He was already a billionaire when he chose to stay, and turned Microsoft into
an empire."

Value creates opportunity.

I'm not suggesting that Bill Gates wasn't/isn't ambitious, but if one of your
ventures has made you a billionaire I'd imagine it be much easier to stay on
board and see how far you can ride that train.

------
intenex
Sperm vs monkey climbing a tree to eat a banana? I'm not sure that's a valid
comparison on any level.

------
shingen
I think it's entirely possible to be both throughout a lifetime. I've been
frighteningly ambitious and conservative at different points in my life and
with different ideas.

When I was 21 / 22, I decided I was going to take on eBay. The premise, circa
2002, was to wipe out fees and shift the monetization to information and
reselling (provide analytics & data to the sellers, and a re-selling channel
in which they could contact buyers and attempt to generate repeat business).
Basically sell tools and productivity to the sellers, instead of just slapping
them with fees; at the time eBay was borderline retarded when it came to
analytics and data provided by the marketplace.

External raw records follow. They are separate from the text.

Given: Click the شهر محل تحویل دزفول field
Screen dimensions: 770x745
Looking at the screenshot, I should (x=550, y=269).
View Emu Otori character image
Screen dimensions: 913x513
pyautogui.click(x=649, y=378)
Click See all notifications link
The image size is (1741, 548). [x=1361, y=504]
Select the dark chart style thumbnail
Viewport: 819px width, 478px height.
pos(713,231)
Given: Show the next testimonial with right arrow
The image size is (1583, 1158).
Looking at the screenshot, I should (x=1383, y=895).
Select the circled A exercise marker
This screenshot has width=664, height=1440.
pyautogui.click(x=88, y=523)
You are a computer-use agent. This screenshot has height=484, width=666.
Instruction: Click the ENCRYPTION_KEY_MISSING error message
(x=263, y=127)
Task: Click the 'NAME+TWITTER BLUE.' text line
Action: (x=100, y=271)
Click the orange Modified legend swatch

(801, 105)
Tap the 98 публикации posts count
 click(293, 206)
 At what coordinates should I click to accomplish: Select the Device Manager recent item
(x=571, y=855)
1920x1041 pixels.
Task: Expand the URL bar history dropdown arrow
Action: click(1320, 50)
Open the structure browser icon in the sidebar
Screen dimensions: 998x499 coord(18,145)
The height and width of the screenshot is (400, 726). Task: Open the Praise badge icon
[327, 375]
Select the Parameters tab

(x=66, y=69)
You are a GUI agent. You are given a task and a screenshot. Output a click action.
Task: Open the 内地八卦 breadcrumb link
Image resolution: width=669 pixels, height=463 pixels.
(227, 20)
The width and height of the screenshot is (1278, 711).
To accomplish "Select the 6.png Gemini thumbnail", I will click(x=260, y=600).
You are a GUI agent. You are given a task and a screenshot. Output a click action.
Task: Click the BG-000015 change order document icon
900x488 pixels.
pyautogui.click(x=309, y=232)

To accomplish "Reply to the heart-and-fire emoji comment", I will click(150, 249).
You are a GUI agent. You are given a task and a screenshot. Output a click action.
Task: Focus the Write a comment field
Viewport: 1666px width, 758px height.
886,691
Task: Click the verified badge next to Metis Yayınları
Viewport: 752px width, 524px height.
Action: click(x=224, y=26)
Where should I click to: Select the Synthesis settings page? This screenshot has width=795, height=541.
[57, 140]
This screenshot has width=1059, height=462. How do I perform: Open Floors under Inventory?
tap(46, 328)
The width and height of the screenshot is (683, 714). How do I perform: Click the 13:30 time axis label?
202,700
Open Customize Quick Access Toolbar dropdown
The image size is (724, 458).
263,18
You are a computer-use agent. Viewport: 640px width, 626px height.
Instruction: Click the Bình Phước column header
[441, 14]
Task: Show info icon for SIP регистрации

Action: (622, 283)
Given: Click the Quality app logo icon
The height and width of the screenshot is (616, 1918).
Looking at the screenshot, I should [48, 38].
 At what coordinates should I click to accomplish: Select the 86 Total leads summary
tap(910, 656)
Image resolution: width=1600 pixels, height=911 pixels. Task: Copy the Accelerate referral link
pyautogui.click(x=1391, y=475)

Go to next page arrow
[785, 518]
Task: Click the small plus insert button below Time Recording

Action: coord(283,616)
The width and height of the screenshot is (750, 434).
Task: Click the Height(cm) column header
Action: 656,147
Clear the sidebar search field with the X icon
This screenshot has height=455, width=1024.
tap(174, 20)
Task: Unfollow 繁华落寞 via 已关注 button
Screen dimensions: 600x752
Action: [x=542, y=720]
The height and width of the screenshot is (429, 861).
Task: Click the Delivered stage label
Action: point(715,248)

I built the service, launched it, got modest early traction, took no venture
capital, used guerrilla marketing, and then a really bad event struck my life
that was outside my control. Shit happens and all that.

My latest venture is more modest, and I'm older and wiser. The odds of success
are radically higher in this venture.

At 30 (no kids yet), I find my threshold for frighteningly ambitious projects
is now primarily dependent on my personal finances. At 21 I didn't give a
shit, at all. When I add another layer of financial security, I'll chase the
dragon again - I really can't wait.